Au vu de cette littérature, en s’attachant uniquement à des preuves solides on peut retenir deux choses : a) concernant une possible réduction des coûts par le remplacement des génériques, l’analyse nécessaire du rapport coûts-bénéfices n’a pas été faite et on ne peut donc pas conclure ;16 et b) concernant la récidive des crises après substitution des médicaments originaux par des antiépileptiques génériques, Perucca17 constate que la relation de cause à effet n’est pas établie.
L’utilisation des génériques des antiépileptiques est restreinte, car l’épilepsie est une affection chronique dans laquelle la récidive des crises a un impact important sur la qualité de vie et le risque de blessures. Les antiépileptiques sont des traitements avec une fenêtre thérapeutique étroite, des effets secondaires et des interactions complexes, à la suite desquels un abaissement des taux sériques peut conduire à la réapparition des crises. Selon le consensus actuel, il n’y a pas d’indication à modifier une thérapie qui a stabilisé la comitialité en remplaçant le médicament d’origine par un générique. Comme cité dans une publication récente et d’ailleurs comme règle générale dans la pratique de la médecine : «If it ain’t broke, don’t fix it».5 Par contre, il est possible de débuter un traitement antiépileptique par un générique, pour autant que celui-ci soit disponible à long terme.

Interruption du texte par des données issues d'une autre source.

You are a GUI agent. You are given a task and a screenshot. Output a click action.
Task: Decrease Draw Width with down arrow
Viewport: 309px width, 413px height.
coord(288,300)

La limitation des coûts de la santé est une des grandes préoccupations dans la pratique de la médecine actuelle. L’expiration du brevet d’un médicament original peut laisser la place à des génériques moins chers. Malheureusement, la biodisponibilité des génériques peut être différente et osciller entre 80 et 125% de celle des médicaments d’origine. L’épilepsie est une maladie chronique nécessitant un traitement sur le long terme. Les antiépileptiques ont en général une fenêtre thérapeutique étroite. Dans le cadre d’un changement pour un générique, une diminution des taux du médicament augmente le risque d’une récidive de crises épileptiques avec possibilité de blessure ainsi qu’un impact défavorable sur le plan sociomédical. En conclusion, la modification d’une thérapie, qui a stabilisé la comitialité en substituant le médicament d’origine par un générique, n’est pas conseillée.